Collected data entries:

-- -- --

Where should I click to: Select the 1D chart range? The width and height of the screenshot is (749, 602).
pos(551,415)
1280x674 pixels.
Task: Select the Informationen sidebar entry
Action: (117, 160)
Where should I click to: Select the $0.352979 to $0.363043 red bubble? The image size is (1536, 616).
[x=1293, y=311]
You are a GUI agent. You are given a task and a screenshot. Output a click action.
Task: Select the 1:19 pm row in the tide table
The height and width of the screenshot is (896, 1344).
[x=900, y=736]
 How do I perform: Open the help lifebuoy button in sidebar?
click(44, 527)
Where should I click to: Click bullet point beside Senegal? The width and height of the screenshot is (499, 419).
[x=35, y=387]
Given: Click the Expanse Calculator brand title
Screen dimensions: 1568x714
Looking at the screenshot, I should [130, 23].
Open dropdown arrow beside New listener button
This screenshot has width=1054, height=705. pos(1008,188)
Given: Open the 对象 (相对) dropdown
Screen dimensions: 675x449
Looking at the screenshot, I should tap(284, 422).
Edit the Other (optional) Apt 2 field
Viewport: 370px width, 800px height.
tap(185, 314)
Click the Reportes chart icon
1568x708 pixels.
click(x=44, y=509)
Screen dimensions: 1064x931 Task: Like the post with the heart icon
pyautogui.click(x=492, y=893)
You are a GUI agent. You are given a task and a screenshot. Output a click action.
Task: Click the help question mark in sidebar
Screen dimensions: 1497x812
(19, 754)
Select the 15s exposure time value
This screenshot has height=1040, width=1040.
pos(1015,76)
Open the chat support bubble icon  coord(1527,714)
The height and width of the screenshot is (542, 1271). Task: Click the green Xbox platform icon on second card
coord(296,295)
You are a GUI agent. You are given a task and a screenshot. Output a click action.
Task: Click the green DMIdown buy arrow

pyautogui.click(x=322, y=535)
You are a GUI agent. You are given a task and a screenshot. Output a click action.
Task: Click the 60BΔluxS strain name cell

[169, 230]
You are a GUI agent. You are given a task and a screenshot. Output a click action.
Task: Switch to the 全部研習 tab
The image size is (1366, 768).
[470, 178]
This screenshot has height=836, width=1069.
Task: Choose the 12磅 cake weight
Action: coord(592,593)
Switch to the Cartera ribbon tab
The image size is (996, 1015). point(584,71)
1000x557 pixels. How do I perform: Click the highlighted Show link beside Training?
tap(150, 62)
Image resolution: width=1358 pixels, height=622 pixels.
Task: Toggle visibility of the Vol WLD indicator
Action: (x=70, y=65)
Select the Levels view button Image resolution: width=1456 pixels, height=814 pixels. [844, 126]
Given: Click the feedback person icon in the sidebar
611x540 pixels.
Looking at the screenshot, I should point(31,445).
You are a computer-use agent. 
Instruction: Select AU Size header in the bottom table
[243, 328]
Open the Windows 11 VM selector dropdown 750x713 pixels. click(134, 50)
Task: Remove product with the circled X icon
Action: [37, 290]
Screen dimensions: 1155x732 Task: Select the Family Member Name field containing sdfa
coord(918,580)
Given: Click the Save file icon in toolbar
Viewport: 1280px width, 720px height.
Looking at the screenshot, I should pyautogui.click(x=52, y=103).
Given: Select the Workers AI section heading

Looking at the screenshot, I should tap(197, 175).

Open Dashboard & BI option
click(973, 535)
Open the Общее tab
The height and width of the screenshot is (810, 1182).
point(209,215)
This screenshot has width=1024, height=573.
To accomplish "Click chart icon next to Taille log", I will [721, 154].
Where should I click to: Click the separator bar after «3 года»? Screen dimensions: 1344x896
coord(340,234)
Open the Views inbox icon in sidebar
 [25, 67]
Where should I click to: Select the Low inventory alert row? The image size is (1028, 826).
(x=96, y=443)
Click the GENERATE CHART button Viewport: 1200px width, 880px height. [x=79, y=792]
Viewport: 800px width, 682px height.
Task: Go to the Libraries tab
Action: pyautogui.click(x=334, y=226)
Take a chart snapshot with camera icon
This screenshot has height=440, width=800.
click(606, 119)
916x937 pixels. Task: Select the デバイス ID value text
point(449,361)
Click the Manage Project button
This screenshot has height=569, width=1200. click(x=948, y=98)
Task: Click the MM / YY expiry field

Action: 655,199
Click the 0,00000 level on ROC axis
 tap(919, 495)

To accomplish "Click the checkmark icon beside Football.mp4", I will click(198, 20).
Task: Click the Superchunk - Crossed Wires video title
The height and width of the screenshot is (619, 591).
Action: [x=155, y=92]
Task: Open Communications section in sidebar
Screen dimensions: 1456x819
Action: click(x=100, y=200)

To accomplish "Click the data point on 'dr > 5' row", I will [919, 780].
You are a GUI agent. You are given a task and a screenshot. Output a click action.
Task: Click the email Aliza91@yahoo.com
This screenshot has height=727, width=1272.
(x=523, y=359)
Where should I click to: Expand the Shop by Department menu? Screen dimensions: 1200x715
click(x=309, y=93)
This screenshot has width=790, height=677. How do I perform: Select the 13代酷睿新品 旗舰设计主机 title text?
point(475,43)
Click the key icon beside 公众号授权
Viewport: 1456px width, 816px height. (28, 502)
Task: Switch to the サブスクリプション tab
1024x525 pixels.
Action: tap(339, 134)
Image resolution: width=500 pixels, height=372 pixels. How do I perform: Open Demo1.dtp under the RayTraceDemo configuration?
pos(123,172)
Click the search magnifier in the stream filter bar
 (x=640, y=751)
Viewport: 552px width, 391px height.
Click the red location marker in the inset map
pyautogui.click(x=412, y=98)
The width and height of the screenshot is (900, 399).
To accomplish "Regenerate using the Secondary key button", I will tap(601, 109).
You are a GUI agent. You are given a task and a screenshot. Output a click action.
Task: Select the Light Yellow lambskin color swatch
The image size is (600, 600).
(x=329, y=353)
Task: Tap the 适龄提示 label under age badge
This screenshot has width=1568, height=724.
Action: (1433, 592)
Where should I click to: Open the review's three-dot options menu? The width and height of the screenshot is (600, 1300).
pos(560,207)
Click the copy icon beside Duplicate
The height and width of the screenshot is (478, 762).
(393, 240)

-- -- --

Would you please print every record exactly as written?

■ Output
Where should I click to: Select the 1D chart range? The width and height of the screenshot is (749, 602).
pos(551,415)
1280x674 pixels.
Task: Select the Informationen sidebar entry
Action: (117, 160)
Where should I click to: Select the $0.352979 to $0.363043 red bubble? The image size is (1536, 616).
[x=1293, y=311]
You are a GUI agent. You are given a task and a screenshot. Output a click action.
Task: Select the 1:19 pm row in the tide table
The height and width of the screenshot is (896, 1344).
[x=900, y=736]
 How do I perform: Open the help lifebuoy button in sidebar?
click(44, 527)
Where should I click to: Click bullet point beside Senegal? The width and height of the screenshot is (499, 419).
[x=35, y=387]
Given: Click the Expanse Calculator brand title
Screen dimensions: 1568x714
Looking at the screenshot, I should [130, 23].
Open dropdown arrow beside New listener button
This screenshot has width=1054, height=705. pos(1008,188)
Given: Open the 对象 (相对) dropdown
Screen dimensions: 675x449
Looking at the screenshot, I should tap(284, 422).
Edit the Other (optional) Apt 2 field
Viewport: 370px width, 800px height.
tap(185, 314)
Click the Reportes chart icon
1568x708 pixels.
click(x=44, y=509)
Screen dimensions: 1064x931 Task: Like the post with the heart icon
pyautogui.click(x=492, y=893)
You are a GUI agent. You are given a task and a screenshot. Output a click action.
Task: Click the help question mark in sidebar
Screen dimensions: 1497x812
(19, 754)
Select the 15s exposure time value
This screenshot has height=1040, width=1040.
pos(1015,76)
Open the chat support bubble icon  coord(1527,714)
The height and width of the screenshot is (542, 1271). Task: Click the green Xbox platform icon on second card
coord(296,295)
You are a GUI agent. You are given a task and a screenshot. Output a click action.
Task: Click the green DMIdown buy arrow

pyautogui.click(x=322, y=535)
You are a GUI agent. You are given a task and a screenshot. Output a click action.
Task: Click the 60BΔluxS strain name cell

[169, 230]
You are a GUI agent. You are given a task and a screenshot. Output a click action.
Task: Switch to the 全部研習 tab
The image size is (1366, 768).
[470, 178]
This screenshot has height=836, width=1069.
Task: Choose the 12磅 cake weight
Action: coord(592,593)
Switch to the Cartera ribbon tab
The image size is (996, 1015). point(584,71)
1000x557 pixels. How do I perform: Click the highlighted Show link beside Training?
tap(150, 62)
Image resolution: width=1358 pixels, height=622 pixels.
Task: Toggle visibility of the Vol WLD indicator
Action: (x=70, y=65)
Select the Levels view button Image resolution: width=1456 pixels, height=814 pixels. [844, 126]
Given: Click the feedback person icon in the sidebar
611x540 pixels.
Looking at the screenshot, I should point(31,445).
You are a computer-use agent. 
Instruction: Select AU Size header in the bottom table
[243, 328]
Open the Windows 11 VM selector dropdown 750x713 pixels. click(134, 50)
Task: Remove product with the circled X icon
Action: [37, 290]
Screen dimensions: 1155x732 Task: Select the Family Member Name field containing sdfa
coord(918,580)
Given: Click the Save file icon in toolbar
Viewport: 1280px width, 720px height.
Looking at the screenshot, I should pyautogui.click(x=52, y=103).
Given: Select the Workers AI section heading

Looking at the screenshot, I should tap(197, 175).

Open Dashboard & BI option
click(973, 535)
Open the Общее tab
The height and width of the screenshot is (810, 1182).
point(209,215)
This screenshot has width=1024, height=573.
To accomplish "Click chart icon next to Taille log", I will [721, 154].
Where should I click to: Click the separator bar after «3 года»? Screen dimensions: 1344x896
coord(340,234)
Open the Views inbox icon in sidebar
 [25, 67]
Where should I click to: Select the Low inventory alert row? The image size is (1028, 826).
(x=96, y=443)
Click the GENERATE CHART button Viewport: 1200px width, 880px height. [x=79, y=792]
Viewport: 800px width, 682px height.
Task: Go to the Libraries tab
Action: pyautogui.click(x=334, y=226)
Take a chart snapshot with camera icon
This screenshot has height=440, width=800.
click(606, 119)
916x937 pixels. Task: Select the デバイス ID value text
point(449,361)
Click the Manage Project button
This screenshot has height=569, width=1200. click(x=948, y=98)
Task: Click the MM / YY expiry field

Action: 655,199
Click the 0,00000 level on ROC axis
 tap(919, 495)

To accomplish "Click the checkmark icon beside Football.mp4", I will click(198, 20).
Task: Click the Superchunk - Crossed Wires video title
The height and width of the screenshot is (619, 591).
Action: [x=155, y=92]
Task: Open Communications section in sidebar
Screen dimensions: 1456x819
Action: click(x=100, y=200)

To accomplish "Click the data point on 'dr > 5' row", I will [919, 780].
You are a GUI agent. You are given a task and a screenshot. Output a click action.
Task: Click the email Aliza91@yahoo.com
This screenshot has height=727, width=1272.
(x=523, y=359)
Where should I click to: Expand the Shop by Department menu? Screen dimensions: 1200x715
click(x=309, y=93)
This screenshot has width=790, height=677. How do I perform: Select the 13代酷睿新品 旗舰设计主机 title text?
point(475,43)
Click the key icon beside 公众号授权
Viewport: 1456px width, 816px height. (28, 502)
Task: Switch to the サブスクリプション tab
1024x525 pixels.
Action: tap(339, 134)
Image resolution: width=500 pixels, height=372 pixels. How do I perform: Open Demo1.dtp under the RayTraceDemo configuration?
pos(123,172)
Click the search magnifier in the stream filter bar
 (x=640, y=751)
Viewport: 552px width, 391px height.
Click the red location marker in the inset map
pyautogui.click(x=412, y=98)
The width and height of the screenshot is (900, 399).
To accomplish "Regenerate using the Secondary key button", I will tap(601, 109).
You are a GUI agent. You are given a task and a screenshot. Output a click action.
Task: Select the Light Yellow lambskin color swatch
The image size is (600, 600).
(x=329, y=353)
Task: Tap the 适龄提示 label under age badge
This screenshot has width=1568, height=724.
Action: (1433, 592)
Where should I click to: Open the review's three-dot options menu? The width and height of the screenshot is (600, 1300).
pos(560,207)
Click the copy icon beside Duplicate
The height and width of the screenshot is (478, 762).
(393, 240)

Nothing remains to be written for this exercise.